Friday, December 30, 2005

The Lists of 2005

December 30, the penultimate day on the calendar, when we look back at the old year and look ahead to a brand new opportunity to screw things up again in 2006. In my world, 2005 happened to be a year with no births, deaths, weddings, divorces, or adoptions in my family. My brother and his brood finally moved into the Money Pit house, but its not exactly finished yet. When it is, he can assemble the email updates and write a really funny book about the process of building on undeveloped land as your own contractor. It would involve legislation, injuries, crime, and heavy equipment failure akin to this.

In my home, the biggest event of the year was a property dispute where I lost my driveway, part of the garden, and all my privacy. And unless lightning strikes today, I’ve managed to go the entire year without a date. So lets put a cork in 2005. Where you stick it is up to you!

The end of the year brings us all kinds of lists reminding us what happened in the past year. I’ve assembled some that may bring a smile to your face, or even make you think.

CNNs Year in Review 2005.

TIME magazine’s best photos of the year.

From YesButNoButYes, the most Memorable Quotes of 2005.

Top Ten Conservative Idiots.

The Top 10 GOP Sound Bites.

Dubya’s Year In Review, from JibJab.

Video: Stephen Colbert on Dubya’s past year.

The funniest political videos, the top ten political humor videos, and the funniest political pictures of the year. Most of these have been featured on Miss Cellania.

The Year in Media Errors and Corrections,

From popular Science: Best new technology of 2005.

The Weirdest Tech of 2005.

The Worst Tech Moments of 2005, from Wired News.

2005's 10 Sexiest Geeks, also from Wired News.

Recap of the Year In Science.

Top Cryptozoology stories of 2005. If you don’t know what cryptozoology is, you NEED to read this.

Top Ten Videos of 2005 From National Geographic News. Talk about fascinating!

The Most Interesting Webcams of 2005. You probably want to bookmark this!

The 100 Most Annoying People of 2005.

From Forbes, this year’s Richest People.

The Year in Celebrity Babies, from iVillage.

Sports Illustrated’s Pictures of the Year, and Turkeys of the Year.

Overused Words of 2005.

Roger Ebert’s Ten Best Films of 2005. I haven’t seen any of these. I need to get out more.

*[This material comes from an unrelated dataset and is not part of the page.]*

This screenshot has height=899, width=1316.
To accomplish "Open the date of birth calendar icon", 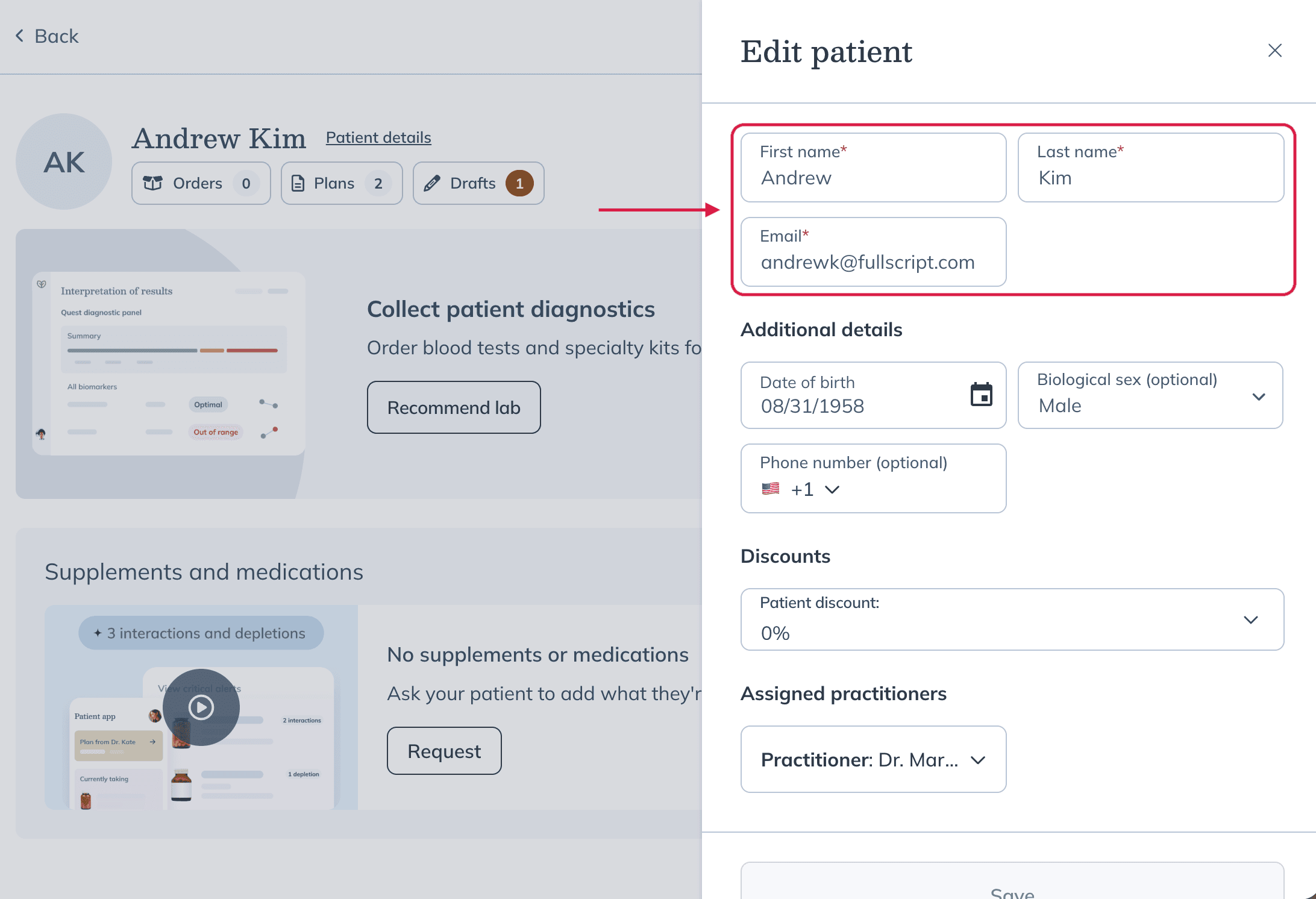I will (x=981, y=395).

The Worst Movies of 2005. I haven’t seen any of these, either.

Instead of putting a list of the best music of the year, I’ll just give you the directions for making your own list. Because I, like, don't have the time for that kind of stuff. Totally. Totally.

This is labeled Top 50 Music Videos of 2005, but its a subjective subject. What's really cool is that the list is linked to the actual videos! It will take me some time to watch them all, but the ones I've seen are AWESOME.

Your 2005 Song Is

Mr. Brightside by The Killers

"It started out with a kiss
How did it end up like this
It was only a kiss, it was only a kiss"

Let's just say you're happy to be done with 2005!

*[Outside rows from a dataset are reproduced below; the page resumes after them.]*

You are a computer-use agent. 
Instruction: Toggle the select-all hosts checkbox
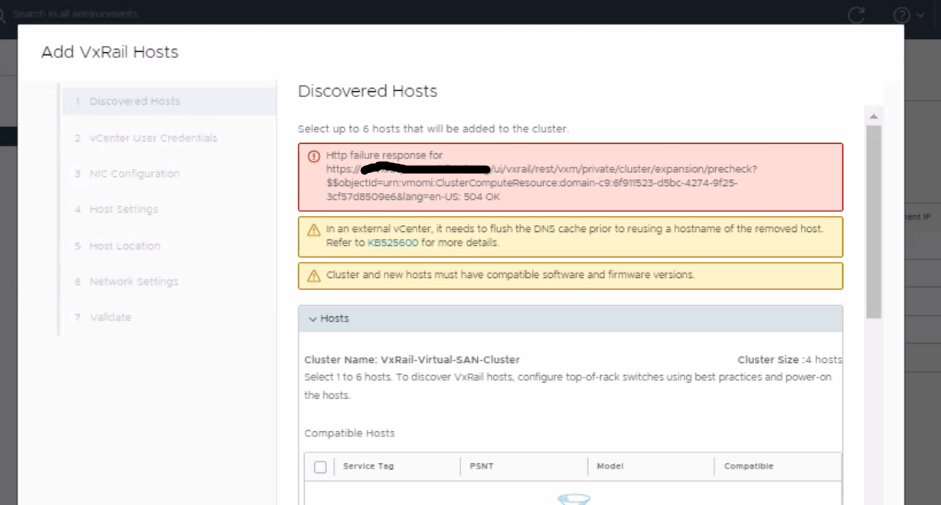tap(320, 467)
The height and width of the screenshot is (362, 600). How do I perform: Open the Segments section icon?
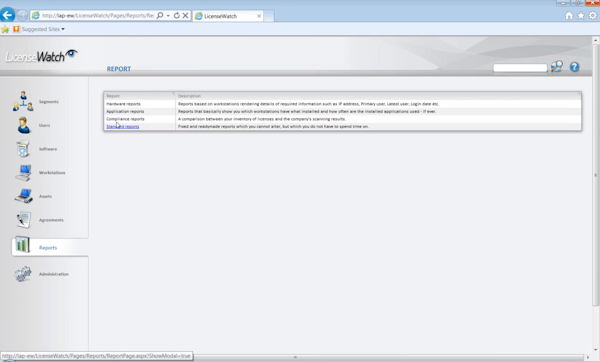(23, 101)
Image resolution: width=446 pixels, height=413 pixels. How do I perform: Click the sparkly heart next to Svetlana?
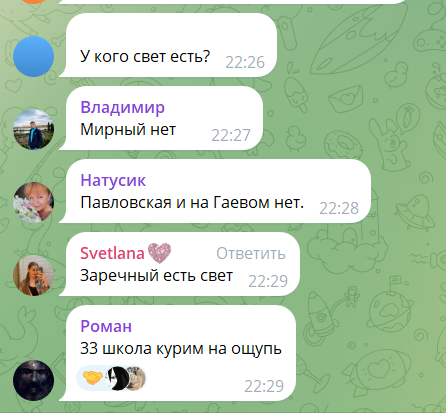point(159,253)
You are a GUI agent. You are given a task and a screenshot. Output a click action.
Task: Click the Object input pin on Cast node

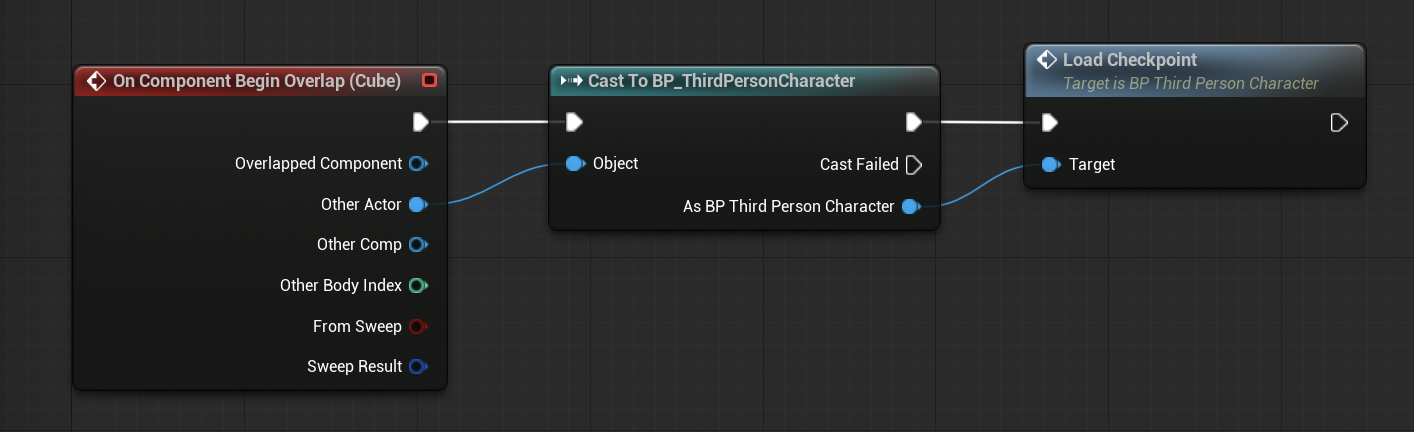pyautogui.click(x=575, y=163)
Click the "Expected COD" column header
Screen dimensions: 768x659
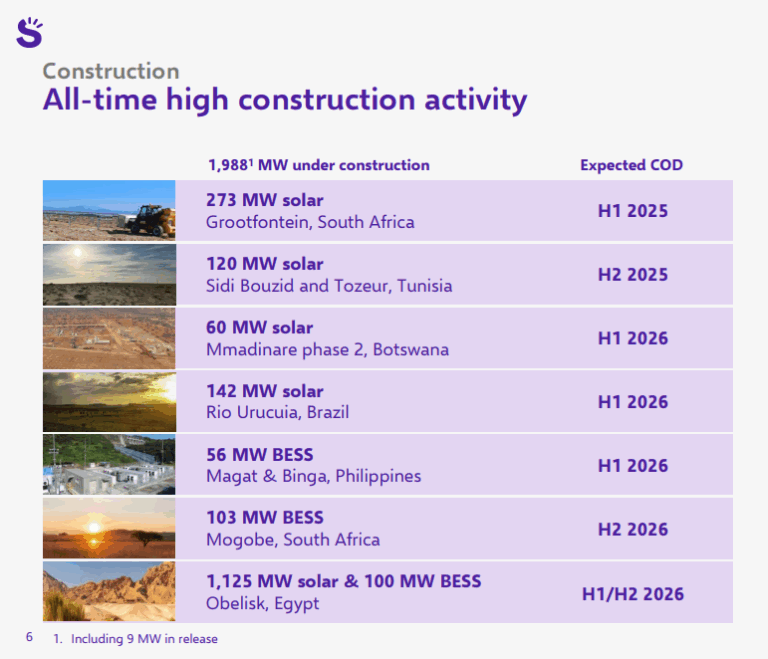pyautogui.click(x=631, y=165)
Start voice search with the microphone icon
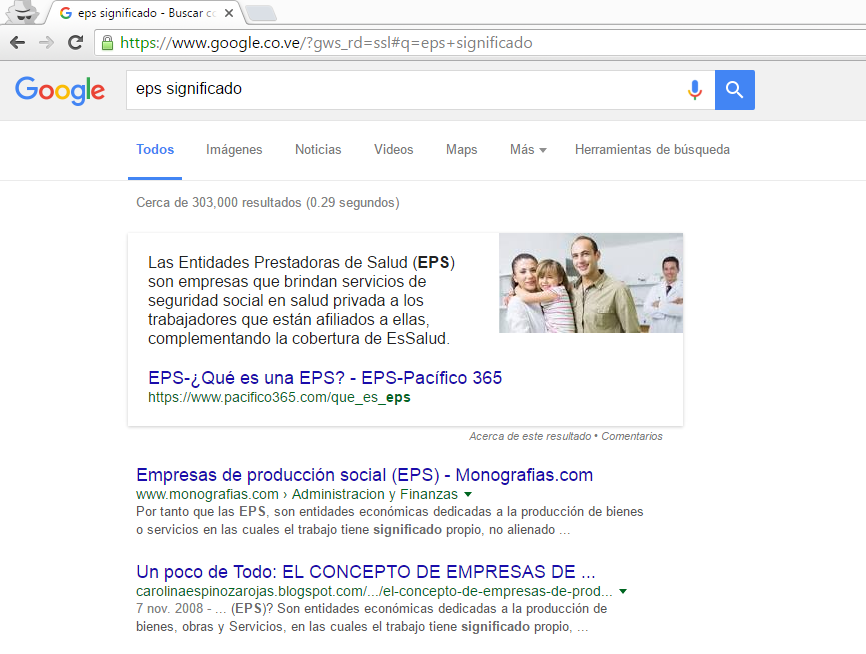This screenshot has width=866, height=654. (694, 90)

While we are on the subject of music, here are a couple of lists that have nothing to do with 2005, but you might wanna take a look at the Worst Album Covers of all time and More Worst Album Covers. And heres a couple of more all-time lists that I had laying around: The 50 Worst Men’s Hairstyles of all time, and the MySpace Stupid Haircut Awards.

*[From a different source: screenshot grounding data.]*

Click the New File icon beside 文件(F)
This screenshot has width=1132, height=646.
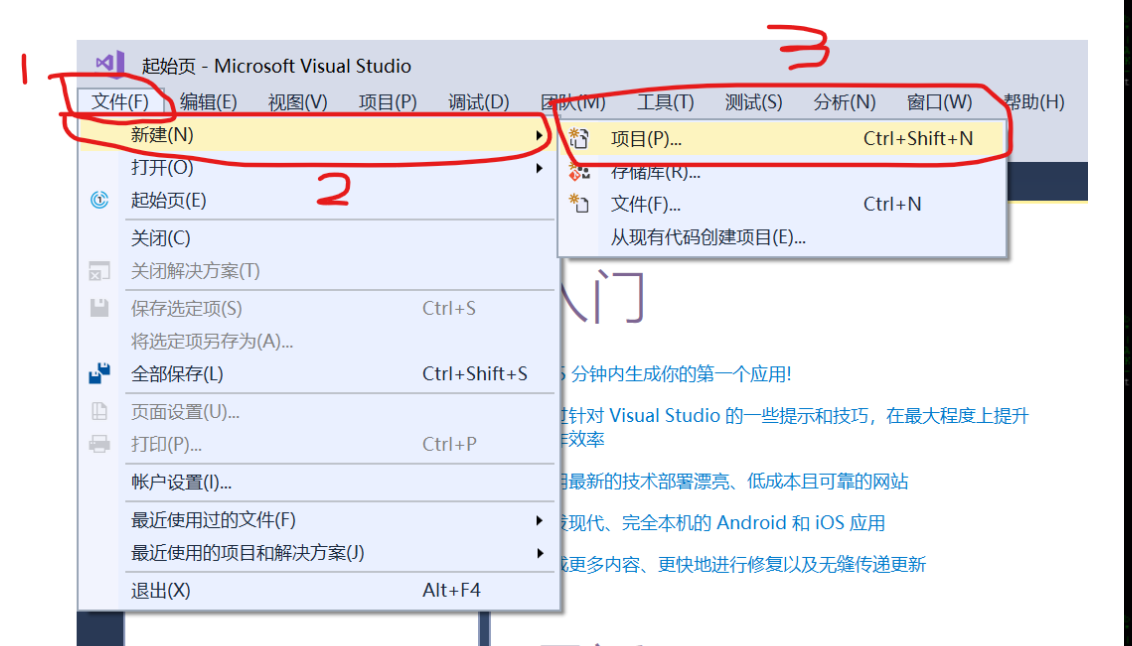pyautogui.click(x=578, y=204)
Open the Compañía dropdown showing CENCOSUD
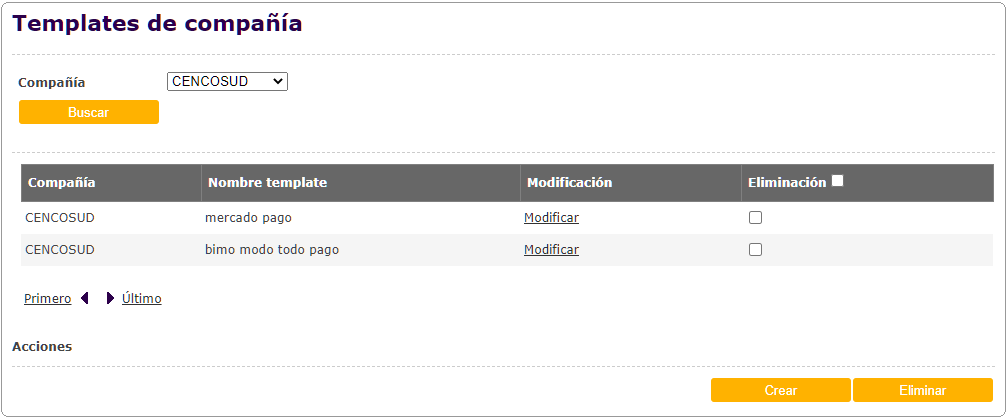Screen dimensions: 1008x418 pyautogui.click(x=227, y=81)
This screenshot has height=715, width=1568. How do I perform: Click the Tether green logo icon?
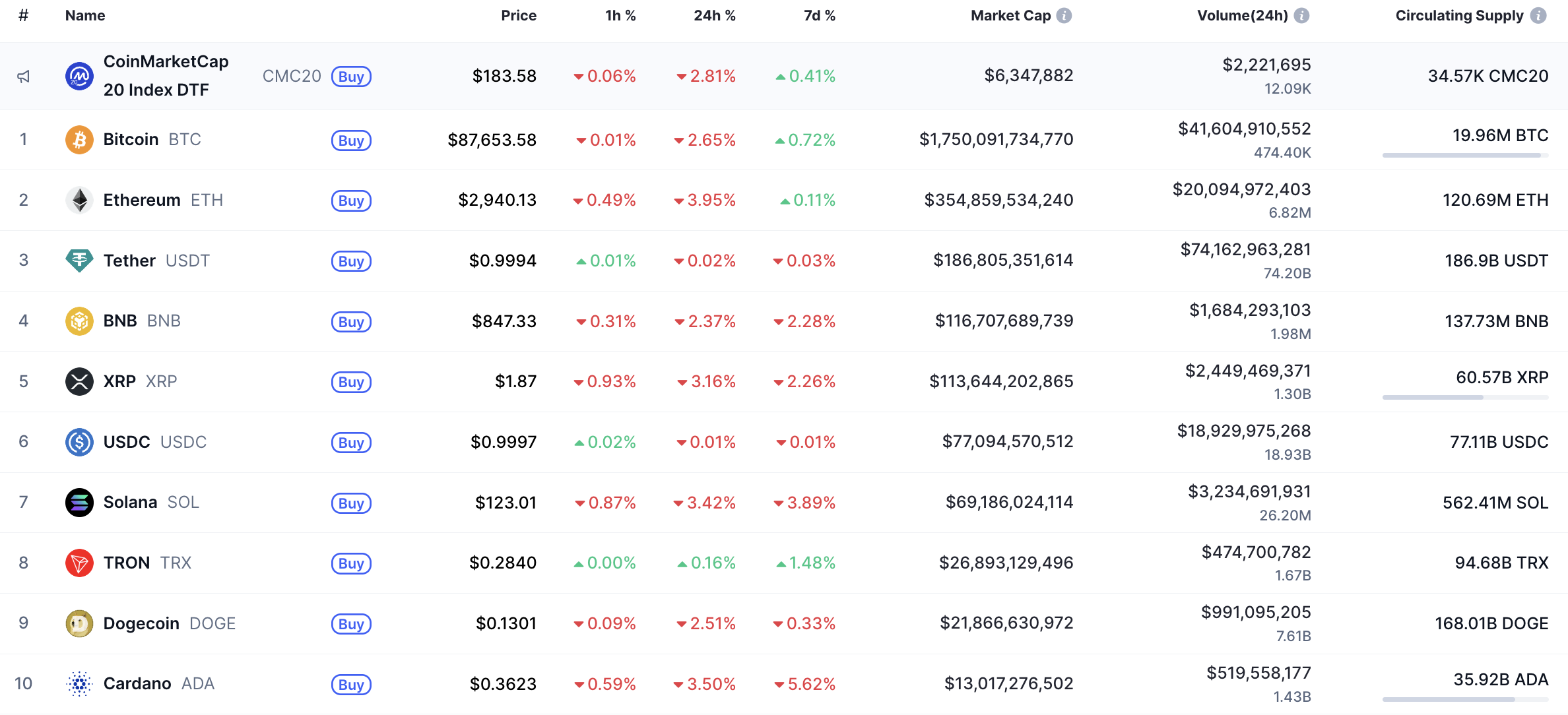(79, 261)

David Letterman’s Top 10 Signs You're At A Lame New Year's Eve Party

1. To give it a Times Square feel, everyone is groped, fondled and pick-pocketed..
2. The 'Party Hats' look suspiciously like stolen traffic cones.
3. There's a "Happy 1995" sticker on the packete of shrimp you've been eating all night.
4. It's January 6th.
5. Prison regulations require lights out at 10:00 pm.
6. The guests have decided to start the midnight countdown at 10,000.
7. At midnight everyone gathers around to watch your Uncle Earl's pants drop.
8. You hear a guy doing a count down before using the bathroom.
9. The 'Champagne' tastes suspiciously like apple juice mixed with Alka Seltzer.

There is no number ten. This list was defective when I found it. I will take suggestions!

Thought for today: Every calendar's days are numbered.


LZ Blogger said...

re: Your post on my LAZY Blogger site! ~ Don't let that pretty smile of mine throw you off. I am MUCH stupider than it might appear! I enjoyed your humor here! (well... MOST of it anyway)! ~ jb///

Carl said...

Put a cork in this year, cuz I am SOOOO over 2005...

FTS said...

Hey -- I have you beat. I had exactly ONE date in 2005, and that was back in, um... April? May? Sheesh, it's been so long I forgot.

Actually, it really wasn't even a date. We met for a couple of beers over chips & salsa. Dutch. Became friends.

Okay, scratch that. I didn't have any dates either.